>> Begin Selected excerpt
After pre-training with the CPC or GCPC approach, The feature encoder network $f_{enc}$ and the autoregressive context network $f_{ar}$ are used to initialize encoder of the RNN-T ASR model in our experiments as shown in Figure 2(b). The remaining parts of the RNN-T model are randomly initialized before the final supervised training stage. When initializing the RNN-T encoder, we experiment with initializing the entire RNN-T encoder as well as initializing part of the RNN-T encoder. During the RNN-T supervised training stage, we additionally experiment with joint training combining the supervised RNN-T loss and the self-supervised contrastive loss.

3 EXPERIMENTAL SETUP

3.1 Datasets

We explore our approach on three datasets in different languages; two in-house far-field corpora of de-identified utterances in German and French from a voice assistant, and one public dataset, Librispeech [26] in English. When experimenting with the Librispeech data, we use the Libri-Light [27] dataset for self-supervised pre-training. The numbers of hours for each dataset are summarized in Table 1 below.

The test sets for the German and French ASR tasks consist of de-identified utterances from a voice assistant, similar to the training data. For the English ASR task, we report results on the Librispeech test-clean and test-other test sets. The amount of test data is also summarized in Table 1.

Table 1: Summary of datasets for experimentation.

Language	Train (hrs)		Evaluation
Language	unlabeled	labeled	(hrs)
German (in-house)	142k	25k	15
French (in-house)	30k	15k	9.5
English (Librispeech)	60k	960	5.4/5.1

3.2 Model and training details

The encoder of the RNN-T model for our experimentation contains 3 feed-forward (dense) layers of size 512 with ReLU non-linearity, followed by 8 LSTM layers with 1024 units for the German and French ASR tasks, and 6 LSTM layers with 1024 units for the Librispeech ASR task. For experiments that initialize the RNN-T encoder using CPC/GCPC pre-training methods, the feed-forward layers are initialized from the feature encoder network $f_{enc}$ of the CPC/GCPC pre-trained model illustrated in Figure 1, and the LSTM layers are initialized from the autoregressive context network $f_{ar}$ . The RNN-T model also contains a single-layer LSTM prediction network with 1024 units, and a single-dense-layer joint network. When training the RNN-T ASR model, we use a sentence piece model [28] containing 4000 sentence pieces which are trained with the corresponding monolingual dataset for each task.

The acoustic features used are 256-dimensional log short-time fourier transform (log-STFT), computed on a 25ms window with a frame shift of 10ms. The input log-STFT features from 3 consecutive frames are stacked for an effective frame size of 30ms, so that the final RNN-T input feature is of the dimension 768. There is no external language model used for any of the ASR tasks.
>> End Selected excerpt
- Directive 1 -
Reproduce the stretch of the RNN-T excerpt from "The acoustic features" through "the ASR tasks.".
- Directive 2 -
Answer these questions using the RNN-T excerpt:
(a) Which dataset is used for self-supervised pre-training in the Librispeech experiments?
(b) How many LSTM layers does the RNN-T encoder have for the Librispeech task?
(c) How many sentence pieces does the sentence piece model contain?
- Directive 3 -
Using the RNN-T excerpt, explain why the final RNN-T input feature has a dimension of 768.
>> Begin Data section
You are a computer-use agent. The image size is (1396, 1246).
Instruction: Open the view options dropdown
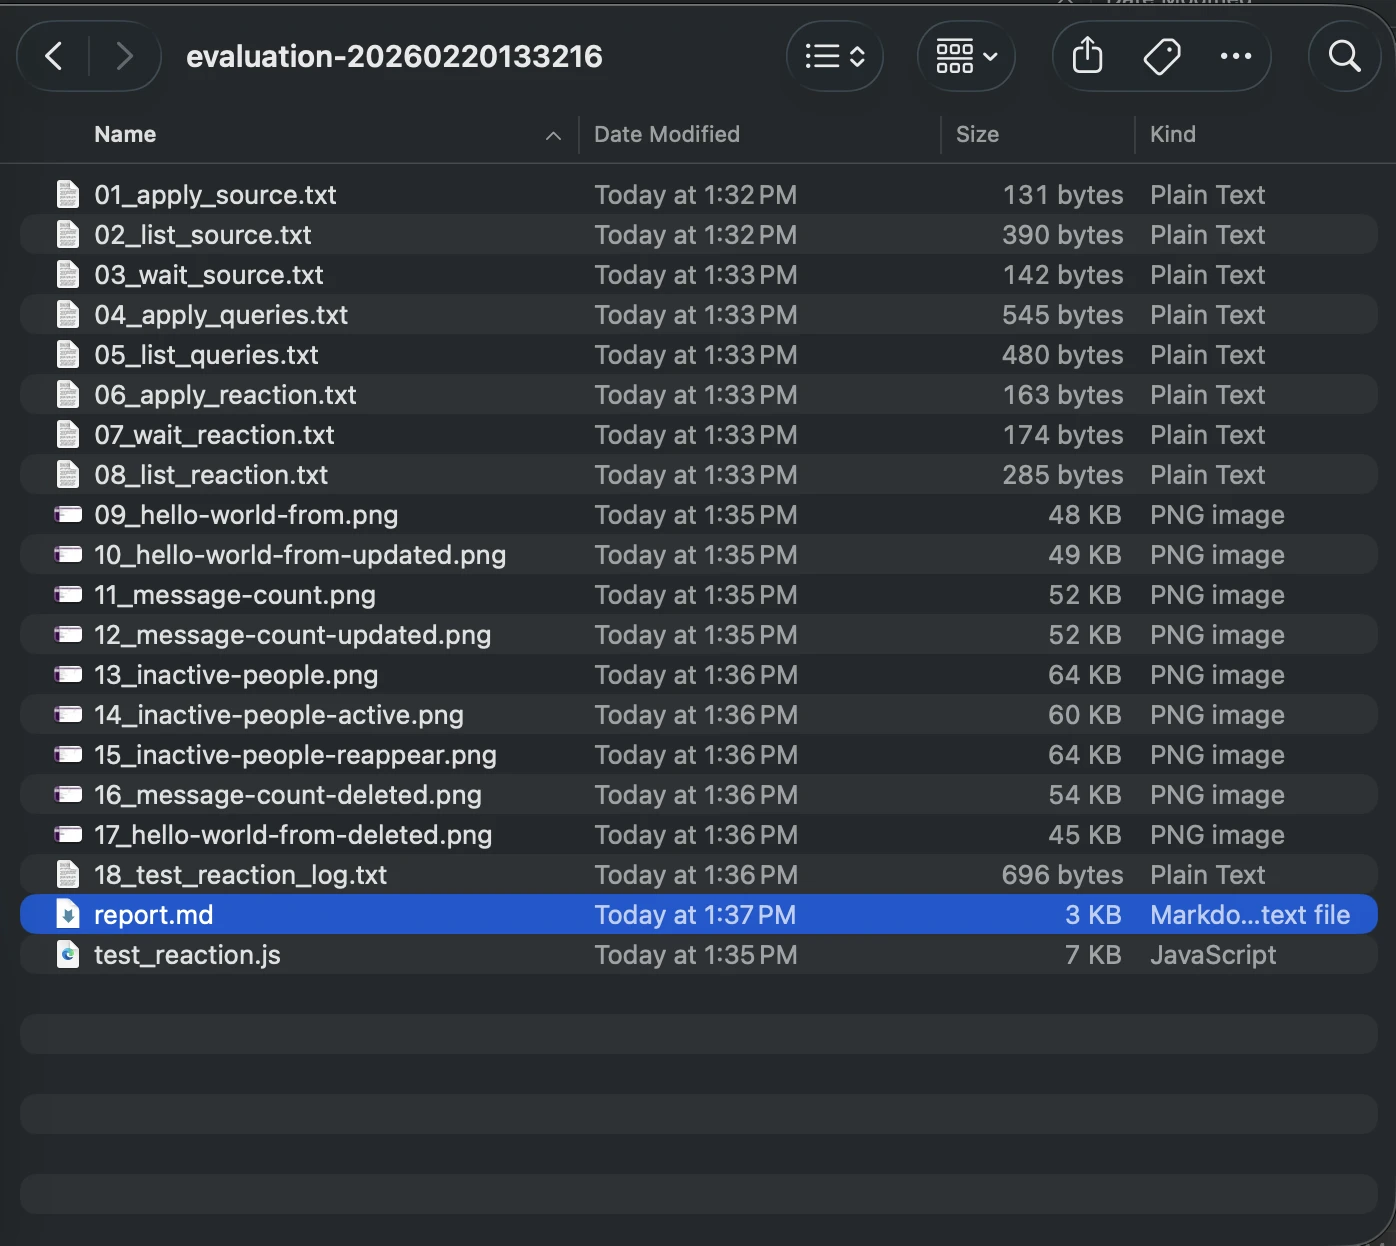pos(834,56)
>> End Data section
- Right answer 1 -
The acoustic features used are 256-dimensional log short-time fourier transform (log-STFT), computed on a 25ms window with a frame shift of 10ms. The input log-STFT features from 3 consecutive frames are stacked for an effective frame size of 30ms, so that the final RNN-T input feature is of the dimension 768. There is no external language model used for any of the ASR tasks.

- Right answer 2 -
(a) The Libri-Light dataset.
(b) Six LSTM layers, each with 1024 units.
(c) 4000 sentence pieces.

- Right answer 3 -
The input log-STFT features from 3 consecutive frames are stacked together, and each frame's feature is 256-dimensional. This stacking gives an effective frame size of 30ms and a final input dimension of 768.